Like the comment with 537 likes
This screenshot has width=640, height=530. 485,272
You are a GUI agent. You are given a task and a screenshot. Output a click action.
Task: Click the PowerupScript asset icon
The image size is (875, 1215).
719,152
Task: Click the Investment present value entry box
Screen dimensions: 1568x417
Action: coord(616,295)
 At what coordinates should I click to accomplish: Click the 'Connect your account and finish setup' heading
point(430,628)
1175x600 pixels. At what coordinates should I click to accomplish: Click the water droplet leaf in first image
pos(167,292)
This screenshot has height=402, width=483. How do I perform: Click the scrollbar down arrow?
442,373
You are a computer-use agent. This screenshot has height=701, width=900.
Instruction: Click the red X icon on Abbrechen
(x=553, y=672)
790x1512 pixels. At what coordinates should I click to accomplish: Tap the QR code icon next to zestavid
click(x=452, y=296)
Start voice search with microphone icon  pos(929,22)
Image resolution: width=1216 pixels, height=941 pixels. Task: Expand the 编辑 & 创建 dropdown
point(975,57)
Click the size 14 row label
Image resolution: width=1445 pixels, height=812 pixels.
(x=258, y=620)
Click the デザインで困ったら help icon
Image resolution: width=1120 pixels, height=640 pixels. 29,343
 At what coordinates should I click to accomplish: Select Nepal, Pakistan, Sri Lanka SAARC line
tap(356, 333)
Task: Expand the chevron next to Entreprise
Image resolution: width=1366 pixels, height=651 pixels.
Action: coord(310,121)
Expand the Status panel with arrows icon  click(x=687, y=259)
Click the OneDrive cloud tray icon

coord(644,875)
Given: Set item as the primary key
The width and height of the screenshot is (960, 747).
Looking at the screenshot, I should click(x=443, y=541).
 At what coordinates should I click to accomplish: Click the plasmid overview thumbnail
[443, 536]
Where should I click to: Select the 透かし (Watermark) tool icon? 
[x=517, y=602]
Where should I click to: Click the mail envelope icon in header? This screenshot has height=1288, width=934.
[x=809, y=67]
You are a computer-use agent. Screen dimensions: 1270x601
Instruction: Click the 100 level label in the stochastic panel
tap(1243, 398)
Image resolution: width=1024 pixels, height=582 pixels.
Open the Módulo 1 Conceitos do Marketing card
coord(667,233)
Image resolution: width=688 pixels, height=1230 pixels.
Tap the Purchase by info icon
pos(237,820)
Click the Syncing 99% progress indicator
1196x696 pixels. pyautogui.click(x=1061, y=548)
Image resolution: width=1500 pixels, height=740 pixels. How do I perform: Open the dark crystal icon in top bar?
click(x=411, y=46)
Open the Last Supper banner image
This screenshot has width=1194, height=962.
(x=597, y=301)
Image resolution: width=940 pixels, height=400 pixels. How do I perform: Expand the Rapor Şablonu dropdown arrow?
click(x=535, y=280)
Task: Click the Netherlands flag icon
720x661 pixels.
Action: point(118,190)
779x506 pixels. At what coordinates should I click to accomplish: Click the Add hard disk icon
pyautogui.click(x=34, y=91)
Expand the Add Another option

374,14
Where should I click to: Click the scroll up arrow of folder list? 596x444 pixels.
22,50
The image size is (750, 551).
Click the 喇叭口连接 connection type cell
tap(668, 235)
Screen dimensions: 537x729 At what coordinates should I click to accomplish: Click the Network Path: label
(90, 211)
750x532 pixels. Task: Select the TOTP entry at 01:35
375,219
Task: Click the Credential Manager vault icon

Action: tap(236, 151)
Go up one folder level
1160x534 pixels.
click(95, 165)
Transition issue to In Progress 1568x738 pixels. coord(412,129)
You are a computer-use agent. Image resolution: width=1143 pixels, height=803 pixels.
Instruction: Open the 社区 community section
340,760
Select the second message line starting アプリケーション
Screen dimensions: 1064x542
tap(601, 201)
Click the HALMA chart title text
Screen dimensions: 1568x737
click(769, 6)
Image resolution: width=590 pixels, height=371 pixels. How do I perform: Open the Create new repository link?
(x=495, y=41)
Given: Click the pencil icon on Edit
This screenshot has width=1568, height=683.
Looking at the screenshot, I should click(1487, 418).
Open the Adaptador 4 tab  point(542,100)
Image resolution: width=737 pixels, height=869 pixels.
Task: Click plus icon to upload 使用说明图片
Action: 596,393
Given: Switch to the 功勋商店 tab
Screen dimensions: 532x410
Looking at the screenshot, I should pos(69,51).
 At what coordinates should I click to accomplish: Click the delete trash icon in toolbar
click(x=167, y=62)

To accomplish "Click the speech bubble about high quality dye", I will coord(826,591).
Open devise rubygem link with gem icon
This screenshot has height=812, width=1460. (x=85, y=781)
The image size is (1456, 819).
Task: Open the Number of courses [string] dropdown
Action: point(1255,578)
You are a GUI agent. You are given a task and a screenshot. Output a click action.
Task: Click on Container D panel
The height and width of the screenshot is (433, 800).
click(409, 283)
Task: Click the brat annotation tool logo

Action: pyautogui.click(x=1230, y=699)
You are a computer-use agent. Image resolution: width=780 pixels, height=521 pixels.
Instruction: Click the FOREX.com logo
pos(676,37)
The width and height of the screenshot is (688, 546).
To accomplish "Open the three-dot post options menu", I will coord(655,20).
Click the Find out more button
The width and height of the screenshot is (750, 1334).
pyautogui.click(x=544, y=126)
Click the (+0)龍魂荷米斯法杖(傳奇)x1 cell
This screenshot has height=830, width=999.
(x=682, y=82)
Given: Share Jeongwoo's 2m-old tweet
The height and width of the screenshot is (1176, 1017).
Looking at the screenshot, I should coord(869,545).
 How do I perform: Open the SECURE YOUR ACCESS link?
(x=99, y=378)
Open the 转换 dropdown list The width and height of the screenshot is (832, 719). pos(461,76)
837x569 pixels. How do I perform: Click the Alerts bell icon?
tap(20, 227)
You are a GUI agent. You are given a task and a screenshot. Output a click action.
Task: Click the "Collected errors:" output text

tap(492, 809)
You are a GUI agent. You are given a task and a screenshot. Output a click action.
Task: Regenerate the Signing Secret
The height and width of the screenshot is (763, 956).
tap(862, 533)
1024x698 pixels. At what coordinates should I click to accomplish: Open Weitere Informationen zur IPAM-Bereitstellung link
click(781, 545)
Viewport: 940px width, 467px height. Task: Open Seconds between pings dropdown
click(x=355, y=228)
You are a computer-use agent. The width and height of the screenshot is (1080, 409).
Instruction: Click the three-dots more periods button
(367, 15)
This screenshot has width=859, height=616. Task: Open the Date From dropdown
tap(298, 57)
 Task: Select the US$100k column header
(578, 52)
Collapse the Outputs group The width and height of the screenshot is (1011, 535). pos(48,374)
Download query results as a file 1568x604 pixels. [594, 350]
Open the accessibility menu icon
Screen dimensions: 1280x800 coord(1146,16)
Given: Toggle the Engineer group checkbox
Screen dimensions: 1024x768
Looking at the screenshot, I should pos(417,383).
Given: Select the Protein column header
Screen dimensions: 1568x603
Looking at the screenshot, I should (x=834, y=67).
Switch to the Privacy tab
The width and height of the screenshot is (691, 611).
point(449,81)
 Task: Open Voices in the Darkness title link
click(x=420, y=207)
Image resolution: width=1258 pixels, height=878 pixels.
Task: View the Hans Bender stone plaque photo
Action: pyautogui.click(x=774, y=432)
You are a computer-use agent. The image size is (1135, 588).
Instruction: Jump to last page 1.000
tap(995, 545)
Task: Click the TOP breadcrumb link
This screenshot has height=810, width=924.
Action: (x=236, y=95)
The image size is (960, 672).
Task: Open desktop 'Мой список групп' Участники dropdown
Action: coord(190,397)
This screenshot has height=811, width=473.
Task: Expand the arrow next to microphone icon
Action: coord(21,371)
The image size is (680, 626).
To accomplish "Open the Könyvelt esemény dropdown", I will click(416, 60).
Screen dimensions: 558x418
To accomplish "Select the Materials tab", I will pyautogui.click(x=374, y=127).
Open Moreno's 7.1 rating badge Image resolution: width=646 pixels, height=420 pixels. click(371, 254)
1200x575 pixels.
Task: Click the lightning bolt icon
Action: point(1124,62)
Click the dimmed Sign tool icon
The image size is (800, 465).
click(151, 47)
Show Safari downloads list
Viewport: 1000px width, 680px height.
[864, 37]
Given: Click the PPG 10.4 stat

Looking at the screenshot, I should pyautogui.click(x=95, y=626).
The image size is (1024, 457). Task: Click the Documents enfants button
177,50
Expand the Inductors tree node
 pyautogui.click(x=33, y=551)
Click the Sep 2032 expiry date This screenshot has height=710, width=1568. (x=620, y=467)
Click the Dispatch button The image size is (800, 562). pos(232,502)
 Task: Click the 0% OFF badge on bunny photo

◇ ◇ ◇ ◇ ◇

### [Prompt]
Give an exact copy of the lines above from the line with "1160x534 pixels." up to and including the line with "Given: Share Jeongwoo's 2m-old tweet", and leave everything else out.

### [Response]
1160x534 pixels.
click(95, 165)
Transition issue to In Progress 1568x738 pixels. coord(412,129)
You are a computer-use agent. Image resolution: width=1143 pixels, height=803 pixels.
Instruction: Open the 社区 community section
340,760
Select the second message line starting アプリケーション
Screen dimensions: 1064x542
tap(601, 201)
Click the HALMA chart title text
Screen dimensions: 1568x737
click(769, 6)
Image resolution: width=590 pixels, height=371 pixels. How do I perform: Open the Create new repository link?
(x=495, y=41)
Given: Click the pencil icon on Edit
This screenshot has width=1568, height=683.
Looking at the screenshot, I should click(1487, 418).
Open the Adaptador 4 tab  point(542,100)
Image resolution: width=737 pixels, height=869 pixels.
Task: Click plus icon to upload 使用说明图片
Action: 596,393
Given: Switch to the 功勋商店 tab
Screen dimensions: 532x410
Looking at the screenshot, I should pos(69,51).
 At what coordinates should I click to accomplish: Click the delete trash icon in toolbar
click(x=167, y=62)

To accomplish "Click the speech bubble about high quality dye", I will coord(826,591).
Open devise rubygem link with gem icon
This screenshot has height=812, width=1460. (x=85, y=781)
The image size is (1456, 819).
Task: Open the Number of courses [string] dropdown
Action: point(1255,578)
You are a GUI agent. You are given a task and a screenshot. Output a click action.
Task: Click on Container D panel
The height and width of the screenshot is (433, 800).
click(409, 283)
Task: Click the brat annotation tool logo

Action: pyautogui.click(x=1230, y=699)
You are a computer-use agent. Image resolution: width=780 pixels, height=521 pixels.
Instruction: Click the FOREX.com logo
pos(676,37)
The width and height of the screenshot is (688, 546).
To accomplish "Open the three-dot post options menu", I will coord(655,20).
Click the Find out more button
The width and height of the screenshot is (750, 1334).
pyautogui.click(x=544, y=126)
Click the (+0)龍魂荷米斯法杖(傳奇)x1 cell
This screenshot has height=830, width=999.
(x=682, y=82)
Given: Share Jeongwoo's 2m-old tweet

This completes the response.